Russian ransomware gang Clop has claimed responsibility for the attack and has said that it possesses information on hundreds of other companies. Roughly 42% of FTSE 100 companies are Zellis customers, paying over £28bn annually via Managed Services.
According to Simon Newman, Advisory Council member of the International Cyber Expo, cyber criminals are increasingly targeting supply chains, which are often long and complex. The ability to breach the security of a supplier provides a potential back door into larger organisations, and as the third party typically provides services to other firms, the scale and scope of the attack can be far greater. Nonetheless, only 13% of businesses regularly review the risks posed by their immediate suppliers, according to the Cyber Breaches Survey 2023. Addressing this, the National Cyber Security Centre (NCSC) has issued new guidance on supply chain security to boost awareness and encourage best practice.
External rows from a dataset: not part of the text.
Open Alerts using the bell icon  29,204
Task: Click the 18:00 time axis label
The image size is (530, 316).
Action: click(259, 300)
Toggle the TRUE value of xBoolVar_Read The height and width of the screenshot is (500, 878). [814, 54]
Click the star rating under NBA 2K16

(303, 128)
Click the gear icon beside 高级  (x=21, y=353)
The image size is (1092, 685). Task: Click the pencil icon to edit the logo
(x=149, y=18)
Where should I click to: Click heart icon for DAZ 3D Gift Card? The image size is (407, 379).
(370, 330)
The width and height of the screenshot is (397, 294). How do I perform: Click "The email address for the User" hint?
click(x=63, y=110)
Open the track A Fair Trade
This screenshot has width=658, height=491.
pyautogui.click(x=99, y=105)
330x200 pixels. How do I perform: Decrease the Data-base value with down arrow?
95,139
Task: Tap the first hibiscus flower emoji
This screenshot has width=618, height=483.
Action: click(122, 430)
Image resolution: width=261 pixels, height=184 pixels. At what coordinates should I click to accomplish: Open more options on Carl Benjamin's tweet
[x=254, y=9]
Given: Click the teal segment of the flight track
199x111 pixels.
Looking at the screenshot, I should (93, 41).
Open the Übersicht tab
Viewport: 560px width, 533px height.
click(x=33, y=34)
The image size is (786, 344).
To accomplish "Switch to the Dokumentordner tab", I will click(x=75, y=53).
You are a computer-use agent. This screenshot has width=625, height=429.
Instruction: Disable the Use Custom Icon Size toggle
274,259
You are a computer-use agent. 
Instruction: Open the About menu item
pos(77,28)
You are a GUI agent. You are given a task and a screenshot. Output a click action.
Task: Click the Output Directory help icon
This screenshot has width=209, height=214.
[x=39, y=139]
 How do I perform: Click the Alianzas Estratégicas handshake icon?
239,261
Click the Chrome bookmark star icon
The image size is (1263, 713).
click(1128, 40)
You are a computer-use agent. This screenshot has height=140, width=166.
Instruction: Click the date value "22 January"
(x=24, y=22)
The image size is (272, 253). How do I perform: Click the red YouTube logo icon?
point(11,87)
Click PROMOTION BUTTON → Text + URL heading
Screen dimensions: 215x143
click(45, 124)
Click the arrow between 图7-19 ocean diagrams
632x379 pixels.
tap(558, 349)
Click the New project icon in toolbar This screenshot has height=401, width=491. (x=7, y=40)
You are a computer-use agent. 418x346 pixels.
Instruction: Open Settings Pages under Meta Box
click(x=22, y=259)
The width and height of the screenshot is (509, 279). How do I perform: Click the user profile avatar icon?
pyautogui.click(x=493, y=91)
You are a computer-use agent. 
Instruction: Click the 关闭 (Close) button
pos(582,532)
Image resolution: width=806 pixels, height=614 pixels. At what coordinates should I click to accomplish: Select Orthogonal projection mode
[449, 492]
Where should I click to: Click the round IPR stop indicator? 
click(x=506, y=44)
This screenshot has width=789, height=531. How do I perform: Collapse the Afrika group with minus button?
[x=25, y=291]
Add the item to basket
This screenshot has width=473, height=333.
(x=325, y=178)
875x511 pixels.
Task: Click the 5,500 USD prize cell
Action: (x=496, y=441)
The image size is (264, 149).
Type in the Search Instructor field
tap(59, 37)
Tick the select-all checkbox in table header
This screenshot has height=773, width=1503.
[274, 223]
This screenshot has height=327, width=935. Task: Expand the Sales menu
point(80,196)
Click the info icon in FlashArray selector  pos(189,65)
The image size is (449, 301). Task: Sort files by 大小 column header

Ray Kelly, Fellow at Synopsys Software Integrity Group, noted that the Zellis attack underlines the importance of safeguarding the software supply chain when it comes to data privacy. In this instance, a single vulnerability in a piece of software run by a third-party vendor paved the way for the exposure of employee data across several client companies. Kelly expects GDPR fines to be assessed on multiple organisations involved in the incident, because the software supply chain aspect complicates the situation.
The attack is a harsh reminder of the value of data to cyber criminals and the pressure placed on businesses to pay large ransoms to prevent data loss. Therefore, Javvad Malik, lead security awareness advocate at KnowBe4, recommends that organisations implement multi-layer cybersecurity defences, carry out employee awareness training in cybersecurity, and maintain a tested incident response plan. Paying criminals to release data rarely results in its safe return and merely exposes the payer to further ransomware attacks in the future, according to Newman.